Water is the best drink! is every professional’s bubbly advice. And no, sadly, they don’t even mean water made palatable by so much as a tincture of Crystal Lite. So some days I strain to get my bubble fix from plain seltzer; while other, weaker days I’m left pondering the mystery of why a 32-ounce bottle of soda can cost 99 cents on special, but the 16-ounce bottles at the grocery checkout never dip below $1.49. Of course the Coke moguls have that one all figured out, knowing that while we might chug from a 2-liter soda bottle at home, no grocery-bearing woman desperate for her fix wants to be seen doing that in her car, or in front of her kids, or having to use her clenched knees as a cupholder.
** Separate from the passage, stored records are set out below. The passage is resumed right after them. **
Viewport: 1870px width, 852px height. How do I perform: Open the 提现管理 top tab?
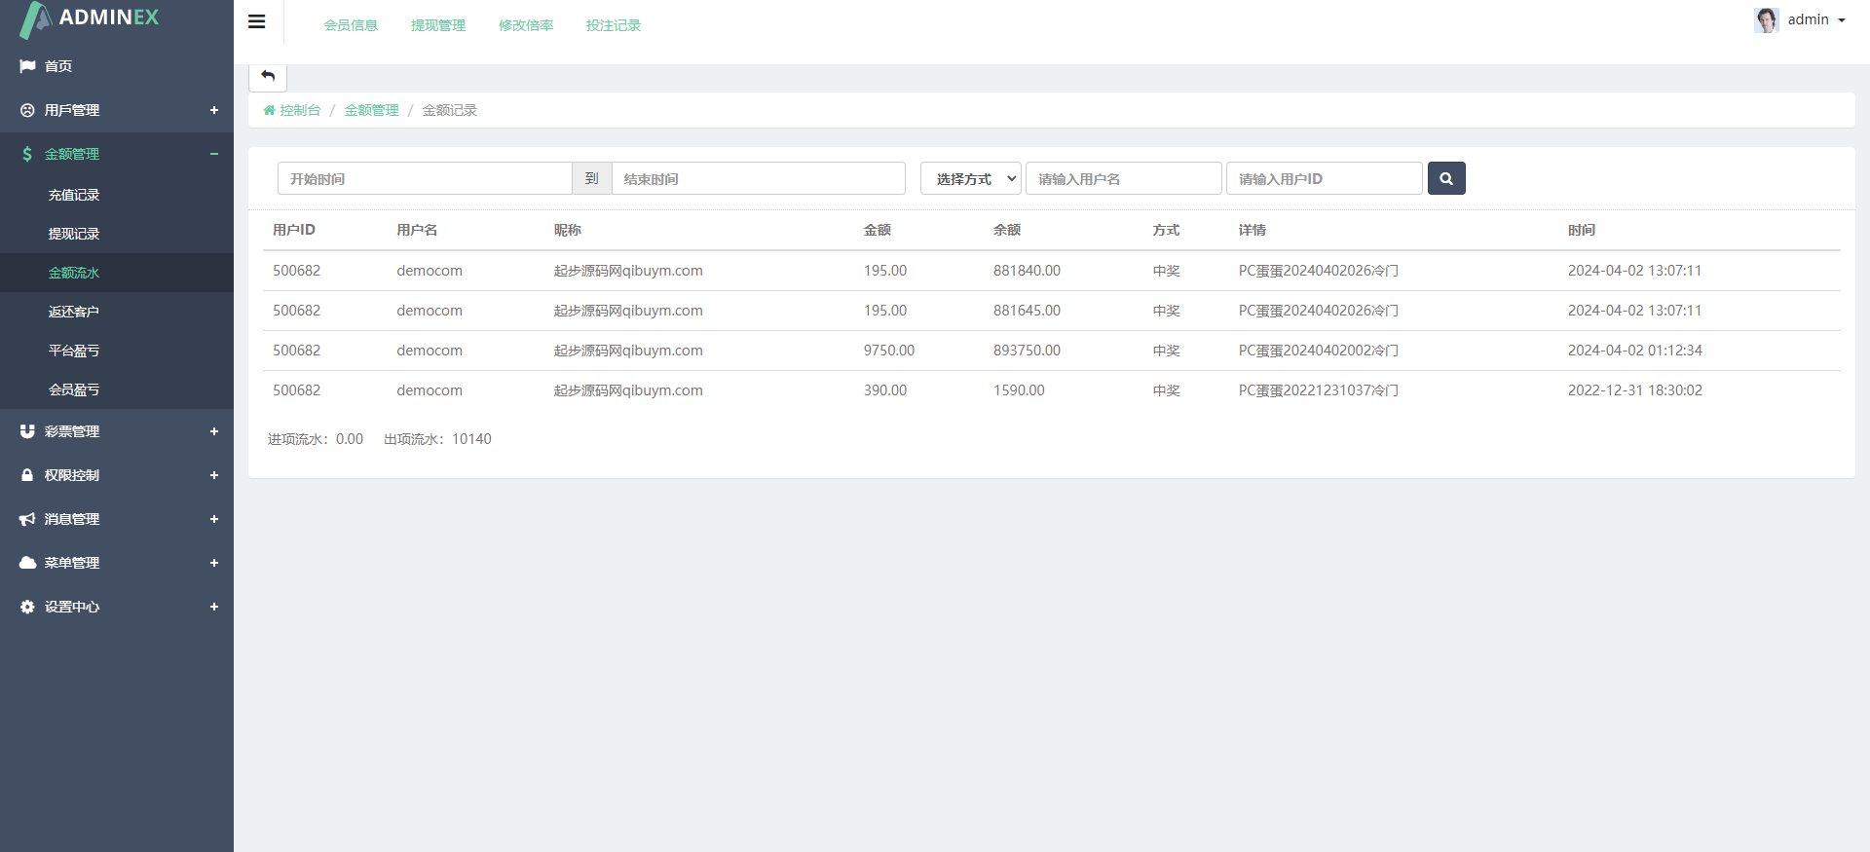pos(438,25)
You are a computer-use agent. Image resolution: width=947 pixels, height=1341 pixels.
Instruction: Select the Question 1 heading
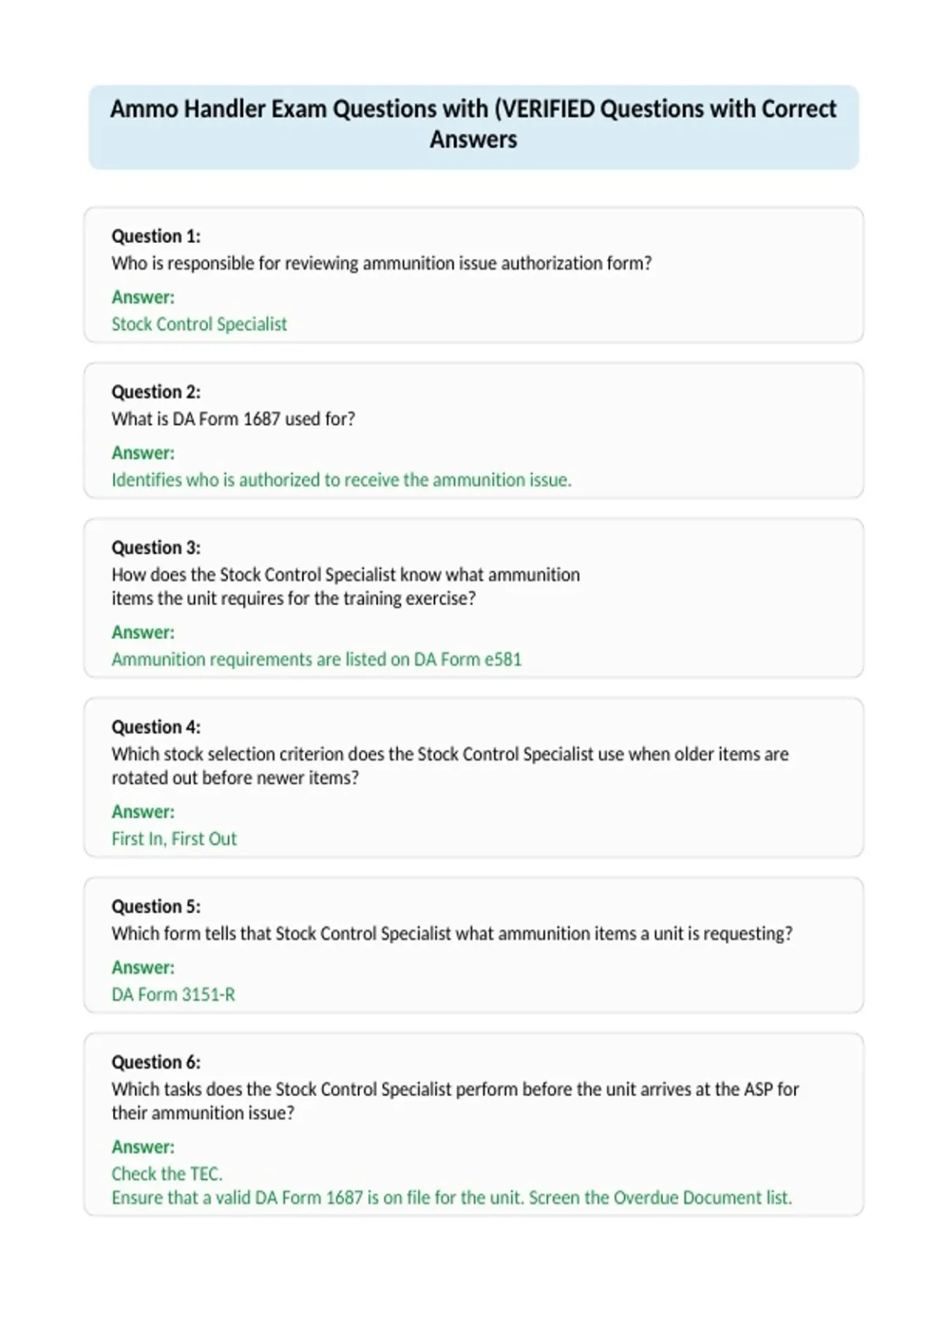(x=156, y=236)
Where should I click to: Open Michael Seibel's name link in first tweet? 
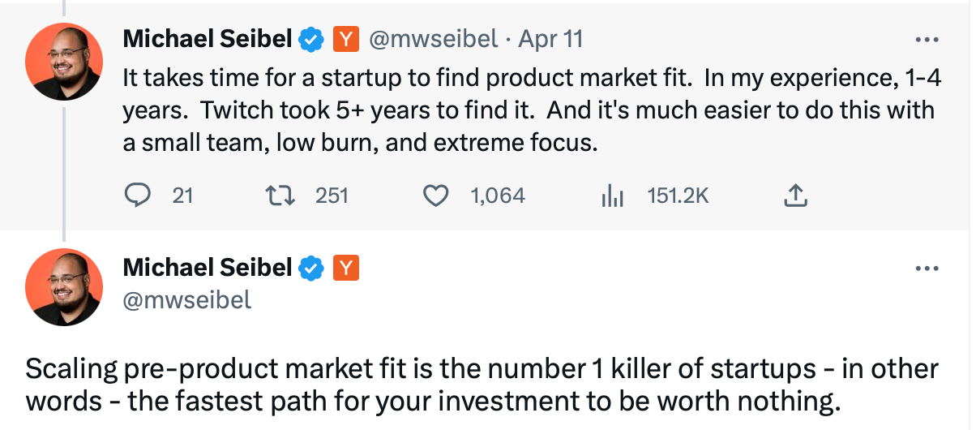pyautogui.click(x=208, y=39)
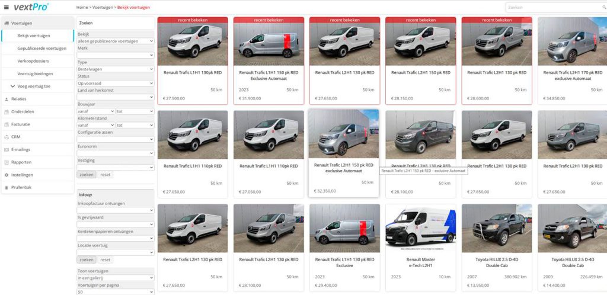The height and width of the screenshot is (295, 607).
Task: Click the search magnifier icon
Action: 604,7
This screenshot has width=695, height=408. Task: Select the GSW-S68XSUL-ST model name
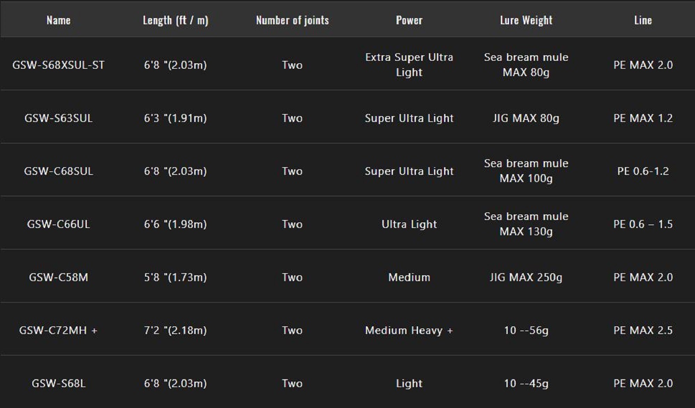(x=58, y=65)
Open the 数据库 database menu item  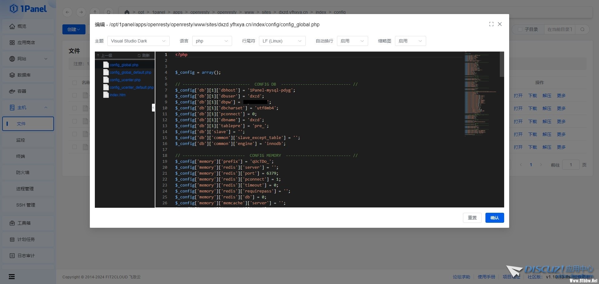(x=24, y=75)
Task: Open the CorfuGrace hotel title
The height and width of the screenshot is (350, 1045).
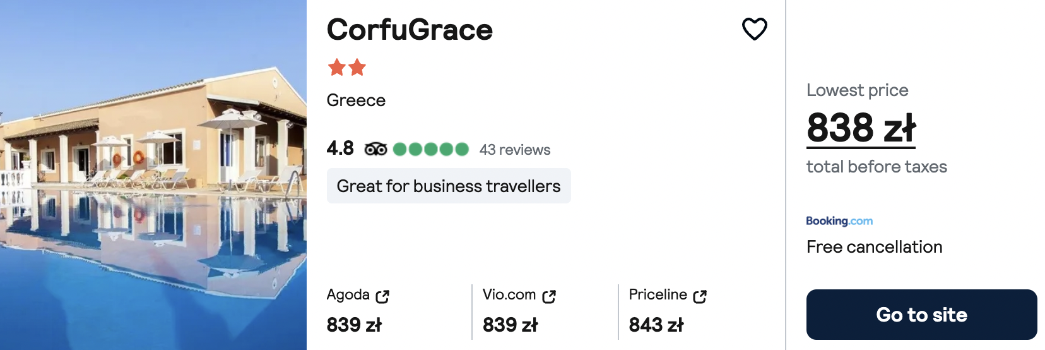Action: pos(410,30)

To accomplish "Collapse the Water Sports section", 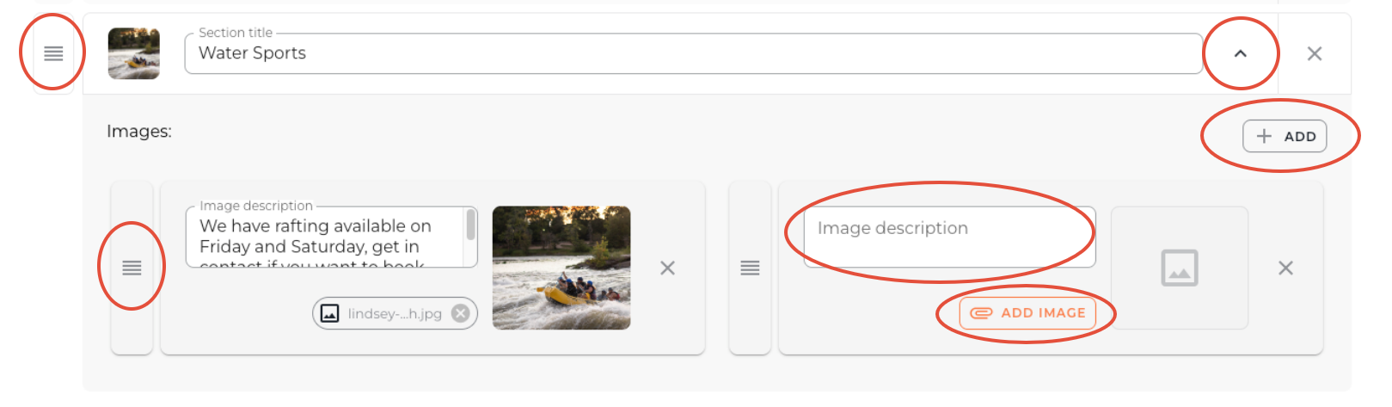I will [x=1240, y=53].
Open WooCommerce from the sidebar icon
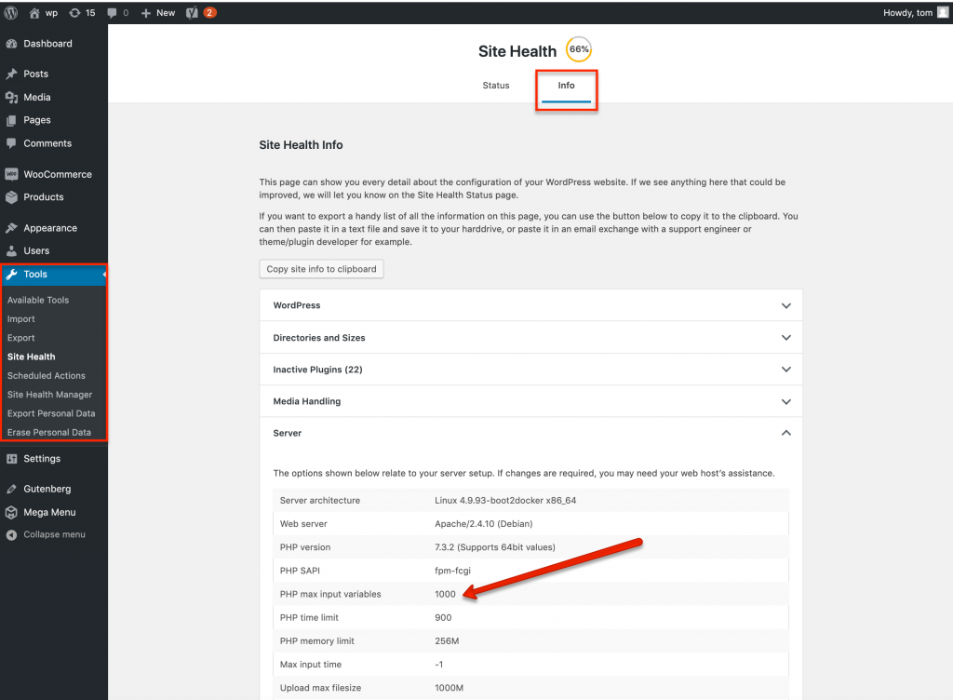Viewport: 953px width, 700px height. tap(13, 174)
Although it can be done, let me be the first to tell you.

Apple trees, honey bees, harmony, company, and the snow-white polar bears of love
Even today, is it possible to watch a Coke commercial and not be filled with longing–for memories that don’t even exist? Real or aspartame, with the Real Thing, is there even any difference?


Deborah Gold is the pseudonym of a writer, teacher, and foster parent.